[Htmlparser-developer] JIS encoding problem
Brought to you by:
derrickoswald
|
From: Yuta O. <ok...@ar...> - 2006-04-19 09:49:18
|
Dear All,
I'm Yuta Okamoto, parttime employee of Ariel Networks, Inc..
I'm writing to ask you problems with HTML documents including "JIS encoding"
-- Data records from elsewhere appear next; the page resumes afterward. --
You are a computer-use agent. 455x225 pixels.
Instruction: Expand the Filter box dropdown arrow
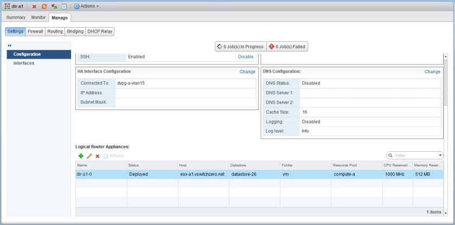coord(440,156)
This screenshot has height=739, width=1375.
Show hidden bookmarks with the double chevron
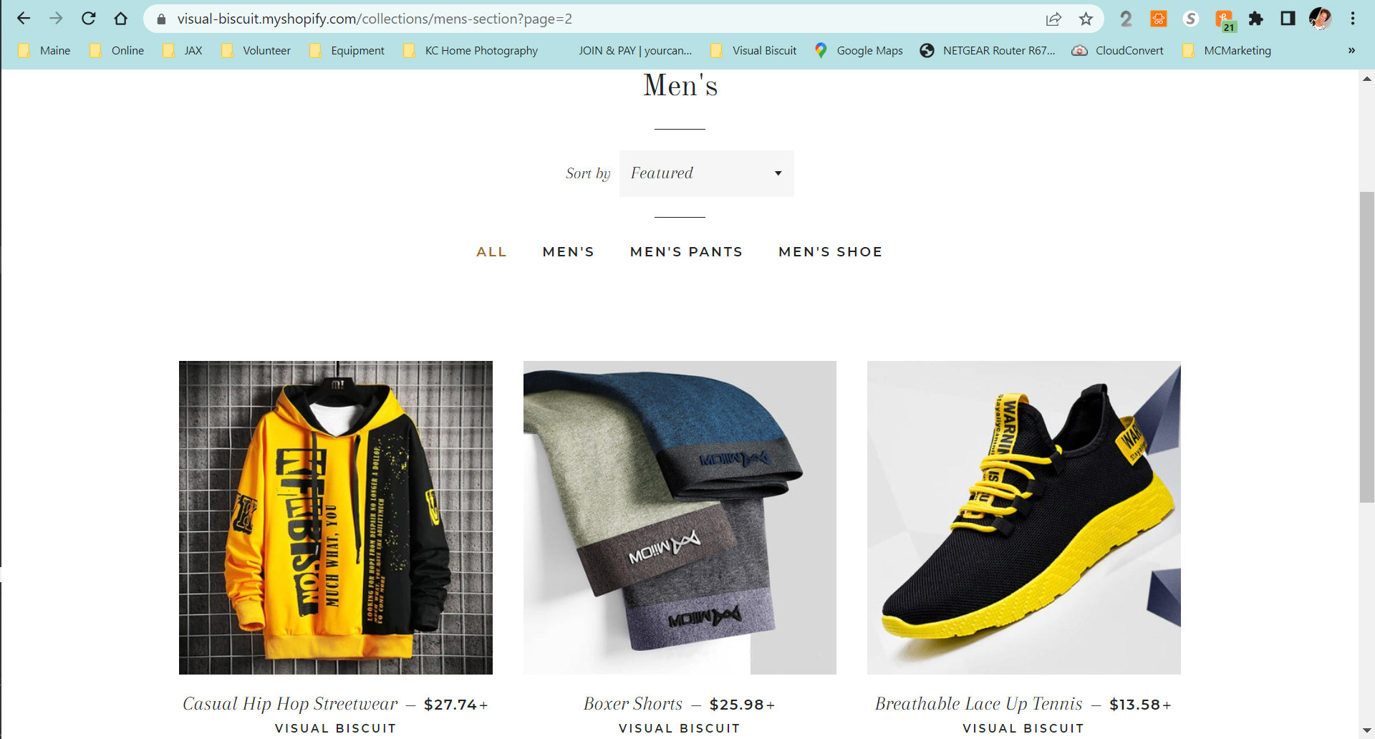click(x=1351, y=50)
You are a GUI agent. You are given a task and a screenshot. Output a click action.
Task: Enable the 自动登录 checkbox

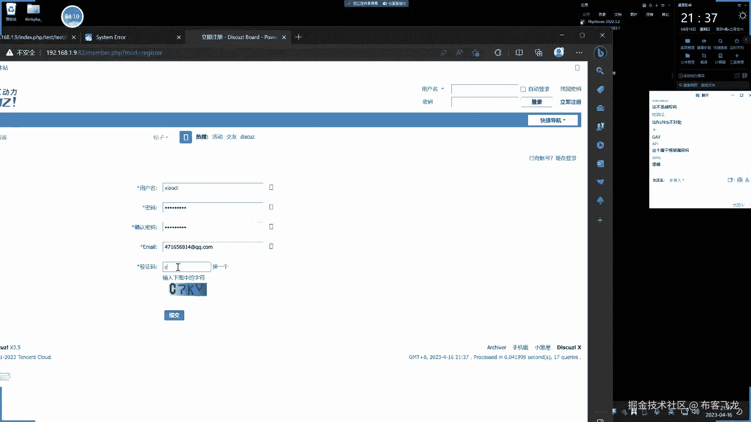click(x=523, y=89)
(ISO-2022-JP) strings. In Japan, there are many type and version of
character set. JIS encoding, one of the popular Japanese charset, is defined
as a subset of ISO-2022.
We're developing an application using HTML parser library, and face some
problems. For example, some kind of HTML document including JIS encoding
strings as below:
<HTML>
<HEAD>
<TITLE>[JIS encoding strings]</TITLE>
<meta http-equiv="Content-Type" content="text/html;
charset=iso-2022-jp">
...
</HEAD>
<BODY> ... </BODY>
</HTML>
In this case, HTML parser can't recognize "</TITLE>" and set down following
tags and strings as content of "TITLE". For finding a reason, I get the
source of HTML parser and trace its process.
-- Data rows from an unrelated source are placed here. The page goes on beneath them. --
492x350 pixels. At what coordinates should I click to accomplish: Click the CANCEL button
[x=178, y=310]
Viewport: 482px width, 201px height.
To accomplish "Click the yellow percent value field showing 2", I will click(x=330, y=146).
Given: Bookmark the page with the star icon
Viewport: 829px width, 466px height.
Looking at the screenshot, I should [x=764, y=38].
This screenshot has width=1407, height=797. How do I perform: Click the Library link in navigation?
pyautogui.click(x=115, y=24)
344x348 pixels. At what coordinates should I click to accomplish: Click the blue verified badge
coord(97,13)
In the result, I found causes in org.htmlparser.lexer.Lexer.parseString()
and scanJIS(). Within JIS encoding strings, several kind of "escape
sequence" defined by ISO-2022 to switch character set. For example,
[ESC] $ B [double byte characters] [ESC] ( B
Where "[ESC] $ B" means "switch to JIS X 0208-1983(new JIS) charset". And
"[ESC] ( B" means "switch to US-ASCII charset". For more detail, please see
ISO-2022, RFC1468 or RFC1554.
HTML parser recognize a string enclosed by ISO-2022 escape sequences.
However, It recognize the string only beginning with "[ESC] $ B" and ending
with "[ESC] ( J", meaning "switch to JIS X 0201-1976 ("Roman" set)". On the
above example, HTML parser can't recognize the end of JIS encoding string by
the end of the document. In order to resolve it, I revised
"org.htmlparser.lexer.Lexer.java" and this problem is improved.
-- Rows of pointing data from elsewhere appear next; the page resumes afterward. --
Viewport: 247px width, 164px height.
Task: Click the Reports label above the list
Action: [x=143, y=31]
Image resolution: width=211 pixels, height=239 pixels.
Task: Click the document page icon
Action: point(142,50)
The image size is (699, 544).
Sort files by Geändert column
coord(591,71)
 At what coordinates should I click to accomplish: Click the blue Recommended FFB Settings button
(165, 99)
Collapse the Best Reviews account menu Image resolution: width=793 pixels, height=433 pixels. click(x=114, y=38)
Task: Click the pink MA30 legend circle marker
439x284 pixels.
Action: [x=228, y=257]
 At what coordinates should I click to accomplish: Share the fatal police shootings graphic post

But it's one thing after another. When HTML parser find a "Content-Type"
META tag, correct the current charset and read string before META tag once
again to compare with the buffer already read by default encoding in
org.htmlparser.lexer.InputStreamSource.setEncoding(). In this case, HTML
parser throws ParserException(EncodingChangeException) because of comparing
"[ESC]" from first character of old buffer with double byte character from
that of new buffer.
I'm overwhelmed by that. What should I do? In the meantime, I attach the
revised code to this mail. please see the below.
Regards,
Okamoto
----------
/**
* Advance the cursor through a JIS escape sequence.<p>
*
* NOTE:<br>
* A list of ISO-2022 escape sequences for charset switching.<br>
* For more detail, see ISO-2022, RFC1468 or RFC1554.<p>
*
* [ double byte characters ]
* <ul>
* <li>(*) JIS X 0208-1978(old JIS): [ESC] $ @
* <li>(*) JIS X 0208-1983(new JIS): [ESC] $ B
* <li>JIS X 0208-1990: [ESC] & @ [ESC] $ B
* <li>JIS X 0212-1990: [ESC] $ ( D
* <li>1st plane of JIS X 0213:2000: [ESC] $ ( O
* <li>1st plane of JIS X 0213:2004: [ESC] $ ( Q
* <li>2nd plane of JIS X 0213:2000: [ESC] $ ( P
* </ul>
*
* <p>[ single byte characters ]
* <ul>
* <li>(*) ISO/IEC 646 IRV(US-ASCII): [ESC] ( B
* <li>(*) JIS X 0201-1976 ("Roman" set)
* <ul>
* <li>[ESC] ( J
* <li>[ESC] ( H (NOT RECOMMENDED but rarely used)
* </ul>
* <li>JIS X 0201-1976 ("Kana" set): [ESC] ( I (NOT RECOMMENDED but
rarely used)
* </ul>
*
* <p>(*): commonly used
*
* @param cursor A cursor positioned within the escape sequence.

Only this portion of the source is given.